Excerpt to read:
════
Rudrabha / Wav2Lip

This repository contains the codes of "A Lip Sync Expert Is All You Need for Speech to Lip Generation In the Wild", published at ACM Multimedia 2020. For HD commercial model, please try out Sync Labs
https://synclabs.so
9.8k stars 2.13k forks source link

Wav2Lip Collab not working anymore -| TypeError: mel() takes 0 positional arguments #471

Open acetra19 opened 1 year ago

acetra19 commented 1 year ago

Hey folks, unfortunately for seemingly no obvious reason at all,

I can not get the wav2lip-collab to work anymore. I never had any problems until a couple of days ago.

Now I always get the following error on the last step (rendering):

Using cuda for inference. Reading video frames... Number of frames available for inference: 353 Traceback (most recent call last): File "/content/Wav2Lip/inference.py", line 280, in main() File "/content/Wav2Lip/inference.py", line 225, in main mel = audio.melspectrogram(wav) File "/content/Wav2Lip/audio.py", line 47, in melspectrogram S = _amp_to_db(_linear_to_mel(np.abs(D))) - hp.ref_level_db File "/content/Wav2Lip/audio.py", line 95, in _linear_to_mel _mel_basis = _build_mel_basis() File "/content/Wav2Lip/audio.py", line 100, in _build_mel_basis return librosa.filters.mel(hp.sample_rate, hp.n_fft, n_mels=hp.num_mels, TypeError: mel() takes 0 positional arguments but 2 positional arguments (and 3 keyword-only arguments) were given

any idea how to troubleshoot this problem? Any help would be appreciated.
════
Records of locating words and elements:
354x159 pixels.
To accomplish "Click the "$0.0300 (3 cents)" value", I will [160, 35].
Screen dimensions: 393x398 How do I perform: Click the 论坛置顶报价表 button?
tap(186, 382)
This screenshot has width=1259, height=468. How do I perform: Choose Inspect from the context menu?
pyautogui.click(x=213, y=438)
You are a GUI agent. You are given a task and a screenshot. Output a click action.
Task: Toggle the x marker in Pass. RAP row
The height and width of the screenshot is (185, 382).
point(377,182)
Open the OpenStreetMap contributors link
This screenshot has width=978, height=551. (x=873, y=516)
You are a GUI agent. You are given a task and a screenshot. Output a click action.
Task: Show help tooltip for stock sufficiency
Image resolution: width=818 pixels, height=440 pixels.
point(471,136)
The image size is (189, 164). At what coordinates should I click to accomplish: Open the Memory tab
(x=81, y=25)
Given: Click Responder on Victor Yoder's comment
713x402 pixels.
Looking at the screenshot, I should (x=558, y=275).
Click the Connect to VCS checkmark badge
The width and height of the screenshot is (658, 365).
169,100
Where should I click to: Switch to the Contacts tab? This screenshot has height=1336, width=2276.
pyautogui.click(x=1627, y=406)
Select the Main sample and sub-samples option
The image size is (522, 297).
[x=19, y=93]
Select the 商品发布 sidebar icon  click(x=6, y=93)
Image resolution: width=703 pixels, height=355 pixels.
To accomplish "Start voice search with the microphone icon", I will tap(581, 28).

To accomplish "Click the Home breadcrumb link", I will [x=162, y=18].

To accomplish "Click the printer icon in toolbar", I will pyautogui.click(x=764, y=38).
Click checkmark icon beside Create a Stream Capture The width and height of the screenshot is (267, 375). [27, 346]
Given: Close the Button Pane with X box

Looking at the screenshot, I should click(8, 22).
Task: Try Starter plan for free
════
Problem set:
1. Summarize the Wav2Lip issue thread in two sentences.
2. Extend the Wav2Lip issue thread, picking up right after its final sentence.

Task-by-task outputs:
1. A user reports that the Wav2Lip Collab, which had worked without problems until a couple of days earlier, now fails every time at the last step, rendering. The error is a TypeError saying mel() takes 0 positional arguments but 2 positional arguments (and 3 keyword-only arguments) were given, and the user asks for ideas on how to troubleshoot it.

2.
Best regards!

bobwatcherx commented 1 year ago

i also get error messsage

even though the duration of the video with sound is the same as 7 seconds

Using cuda for inference.
Reading video frames...
Number of frames available for inference: 1693
Traceback (most recent call last):
  File "/content/Wav2Lip/inference.py", line 280, in <module>
    main()
  File "/content/Wav2Lip/inference.py", line 225, in main
    mel = audio.melspectrogram(wav)
  File "/content/Wav2Lip/audio.py", line 47, in melspectrogram
    S = _amp_to_db(_linear_to_mel(np.abs(D))) - hp.ref_level_db
  File "/content/Wav2Lip/audio.py", line 95, in _linear_to_mel
    _mel_basis = _build_mel_basis()
  File "/content/Wav2Lip/audio.py", line 100, in _build_mel_basis
    return librosa.filters.mel(hp.sample_rate, hp.n_fft, n_mels=hp.num_mels,
TypeError: mel() takes 0 positional arguments but 2 positional arguments (and 3 keyword-only arguments) were given
bobwatcherx commented 1 year ago

Hey folks, unfortunately for seemingly no obvious reason at all,

I can not get the wav2lip-collab to work anymore. I never had any problems until a couple of days ago.

Now I always get the following error on the last step (rendering):

Using cuda for inference. Reading video frames... Number of frames available for inference: 353 Traceback (most recent call last): File "/content/Wav2Lip/inference.py", line 280, in main() File "/content/Wav2Lip/inference.py", line 225, in main mel = audio.melspectrogram(wav) File "/content/Wav2Lip/audio.py", line 47, in melspectrogram S = _amp_to_db(_linear_to_mel(np.abs(D))) - hp.ref_level_db File "/content/Wav2Lip/audio.py", line 95, in _linear_to_mel _mel_basis = _build_mel_basis() File "/content/Wav2Lip/audio.py", line 100, in _build_mel_basis return librosa.filters.mel(hp.sample_rate, hp.n_fft, n_mels=hp.num_mels, TypeError: mel() takes 0 positional arguments but 2 positional arguments (and 3 keyword-only arguments) were given

any idea how to troubleshoot this problem? Any help would be appreciated.

Best regards!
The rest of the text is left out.